CONSIDERACIONES 1. Conforme al artículo 86 de la Constitución Política, la acción de tutela es un mecanismo jurídico concebido para proteger los derechos fundamentales, cuando son vulnerados o amenazados por los actos u omisiones de las autoridades y en determinadas hipótesis de los particulares, cuya naturaleza subsidiaria y residual no permite sustituir o desplazar a los jueces funcionalmente competentes, ni los medios comunes de defensa judicial. 2.

Por lineamiento jurisprudencial, tratándose de actuaciones y providencias judiciales, el resguardo procede de manera excepcional y limitado a la presencia de una irrefutable vía de hecho, cuando el proceder ilegítimo no es dable removerlo a través de los medios ordinarios previstos en la ley y, por supuesto, se cumpla el requisito de la inmediatez. 3.

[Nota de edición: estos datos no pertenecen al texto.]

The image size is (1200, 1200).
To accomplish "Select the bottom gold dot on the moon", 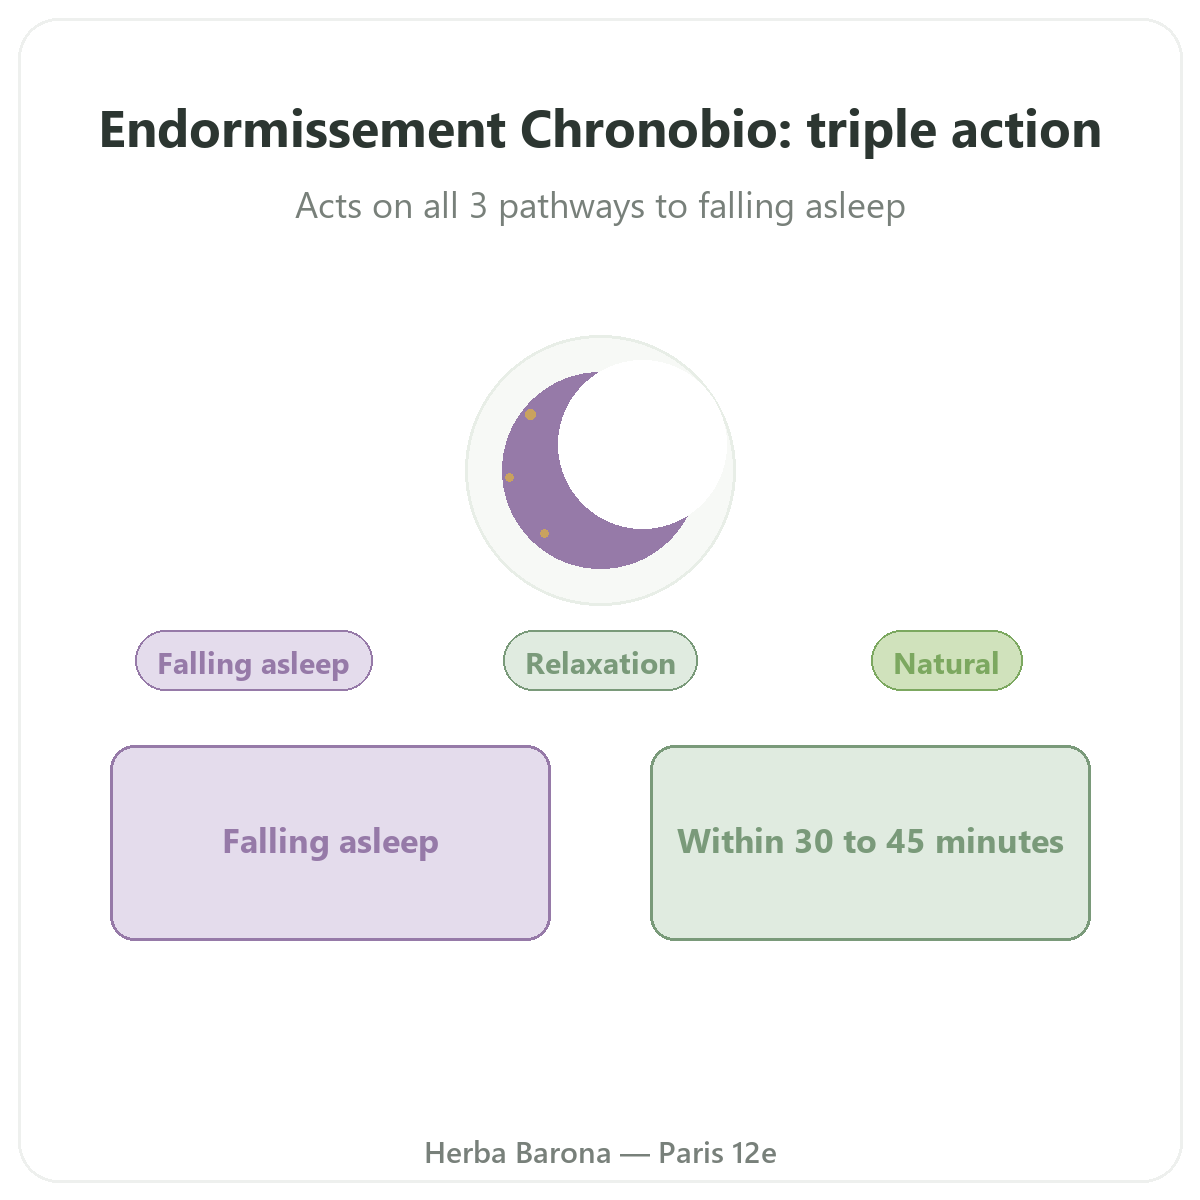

Dicho lo anterior, se advierte que el resguardo invocado carece de vocación de prosperidad, por cuanto lo acá cuestionado no supera el presupuesto de subsidiariedad auscultado en este especial asunto, en tanto que la promotora no ha hecho uso de los medios ordinarios de defensa que tiene a su alcance tal como es el recurso extraordinario de revisión. 4.

Al respecto, memórese que lo rebatido en este ruego excepcional es que la censora no fue vinculada al interdicto posesorio en el que se ordenó la restitución de un inmueble que es de su propiedad junto a sus hermanos, por lo que se le violentó su debido proceso, razón por la cual pretende la nulidad del referido juicio. 5. En este sentido, observa la Sala que dicho aspecto es susceptible de cuestionarse a través del recurso extraordinario de revisión, inclusive, después de haberse dictado sentencia, conforme a la causal séptima señalada en el artículo 355 del Código General del Proceso, para discutir si se incurrió en «indebida representación o falta de notificación o emplazamiento». 6.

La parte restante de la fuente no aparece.